A unified formulation for the three-dimensional shallow water equations using orthogonal co-ordinates: theory and application

摘要

In this paper, the formulations of the primitive equations for shallow water flow in various horizontal co-ordinate systems and the associated finite difference grid options used in shallow water flow modelling are reviewed. It is observed that horizontal co-ordinate transformations do not affect the chosen co-ordinate system and representation in the vertical, and are the same for the three- and two-dimensional cases. A systematic derivation of the equations in tensor notation is presented, resulting in a unified formulation for the shallow water equations that covers all orthogonal horizontal grid types of practical interest. This includes spherical curvilinear orthogonal co-ordinate systems on the globe.

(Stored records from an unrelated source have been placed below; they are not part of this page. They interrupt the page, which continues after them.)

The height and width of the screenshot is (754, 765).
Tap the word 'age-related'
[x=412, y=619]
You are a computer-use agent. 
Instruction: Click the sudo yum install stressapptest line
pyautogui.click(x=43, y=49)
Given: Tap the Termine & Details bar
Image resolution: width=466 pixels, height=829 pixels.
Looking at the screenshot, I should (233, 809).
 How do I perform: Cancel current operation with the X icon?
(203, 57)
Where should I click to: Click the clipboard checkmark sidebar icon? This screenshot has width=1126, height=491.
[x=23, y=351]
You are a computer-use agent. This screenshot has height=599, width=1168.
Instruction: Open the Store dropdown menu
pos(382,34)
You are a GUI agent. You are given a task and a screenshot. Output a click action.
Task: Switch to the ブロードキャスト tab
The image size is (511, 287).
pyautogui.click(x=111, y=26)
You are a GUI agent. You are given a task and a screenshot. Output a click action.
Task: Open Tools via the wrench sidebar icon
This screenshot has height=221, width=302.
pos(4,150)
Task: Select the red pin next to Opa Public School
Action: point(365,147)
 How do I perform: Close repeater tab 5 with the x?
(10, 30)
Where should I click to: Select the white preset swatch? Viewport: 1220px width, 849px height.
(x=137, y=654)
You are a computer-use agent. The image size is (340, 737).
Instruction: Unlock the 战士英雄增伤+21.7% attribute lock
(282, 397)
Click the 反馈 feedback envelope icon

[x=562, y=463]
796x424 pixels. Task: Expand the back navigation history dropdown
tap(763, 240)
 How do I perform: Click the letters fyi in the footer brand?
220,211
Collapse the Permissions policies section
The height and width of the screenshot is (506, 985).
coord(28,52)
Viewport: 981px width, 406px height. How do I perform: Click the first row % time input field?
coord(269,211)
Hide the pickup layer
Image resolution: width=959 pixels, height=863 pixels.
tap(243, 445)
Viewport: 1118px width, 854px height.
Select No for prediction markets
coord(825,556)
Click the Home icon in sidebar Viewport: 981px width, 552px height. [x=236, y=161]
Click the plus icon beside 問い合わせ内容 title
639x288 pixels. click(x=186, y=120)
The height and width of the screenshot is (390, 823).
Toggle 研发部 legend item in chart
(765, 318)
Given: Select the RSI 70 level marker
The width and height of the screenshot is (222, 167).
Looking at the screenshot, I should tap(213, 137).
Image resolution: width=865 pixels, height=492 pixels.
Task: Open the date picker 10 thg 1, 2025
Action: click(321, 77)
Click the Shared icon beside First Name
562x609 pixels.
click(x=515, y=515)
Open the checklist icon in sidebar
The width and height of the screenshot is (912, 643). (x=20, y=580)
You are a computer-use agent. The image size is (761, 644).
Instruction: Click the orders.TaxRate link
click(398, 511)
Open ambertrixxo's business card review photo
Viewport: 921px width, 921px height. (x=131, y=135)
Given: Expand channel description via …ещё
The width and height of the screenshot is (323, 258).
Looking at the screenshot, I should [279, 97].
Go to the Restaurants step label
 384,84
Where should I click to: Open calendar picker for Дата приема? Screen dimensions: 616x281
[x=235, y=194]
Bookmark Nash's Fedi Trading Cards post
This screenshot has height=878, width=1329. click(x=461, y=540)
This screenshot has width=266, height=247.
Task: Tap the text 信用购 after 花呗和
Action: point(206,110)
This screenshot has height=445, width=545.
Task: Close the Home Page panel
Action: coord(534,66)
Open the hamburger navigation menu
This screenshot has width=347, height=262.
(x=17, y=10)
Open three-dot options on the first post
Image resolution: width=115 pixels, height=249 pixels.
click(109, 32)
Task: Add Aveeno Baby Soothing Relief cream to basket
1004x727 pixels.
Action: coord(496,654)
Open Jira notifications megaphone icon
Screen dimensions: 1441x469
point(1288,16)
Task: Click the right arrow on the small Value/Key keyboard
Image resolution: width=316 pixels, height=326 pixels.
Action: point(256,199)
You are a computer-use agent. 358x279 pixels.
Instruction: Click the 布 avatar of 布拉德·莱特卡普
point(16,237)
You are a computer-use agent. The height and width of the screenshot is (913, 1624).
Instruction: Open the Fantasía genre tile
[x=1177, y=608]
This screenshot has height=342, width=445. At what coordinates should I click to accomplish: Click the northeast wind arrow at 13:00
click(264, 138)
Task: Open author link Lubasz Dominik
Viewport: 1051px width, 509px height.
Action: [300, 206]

Computational efficiency can be achieved in a single computer code. Furthermore, a single numerical algorithmic code implementation satisfies. All co-ordinate system specific metrics are determined as part of a computer-aided model grid design, which supports all four orthogonal grid types. Existing intuitive grid design and visual interpretation is conserved by appropriate conformal mappings, which conserve spherical orthogonality in planar representation. A spherical curvilinear co-ordinate solution of wind driven steady channel flow applying a strongly distorted grid is shown to give good agreement with a regular spherical co-ordinate model approach and the solution based on a β-plane approximation. Especially designed spherical curvilinear boundary fitted model grids are shown for typhoon surge propagation in the South China Sea and for ocean-driven flows through Malacca Straits. By using spherical curvilinear grids the number of grid points in these single model grid applications is reduced by a factor of 50-100 in comparison with regular spherical grids that have the same horizontal resolution in the area of interest. The spherical curvilinear approach combines the advantages of the various grid approaches, while the overall computational effort remains acceptable for very large model domains.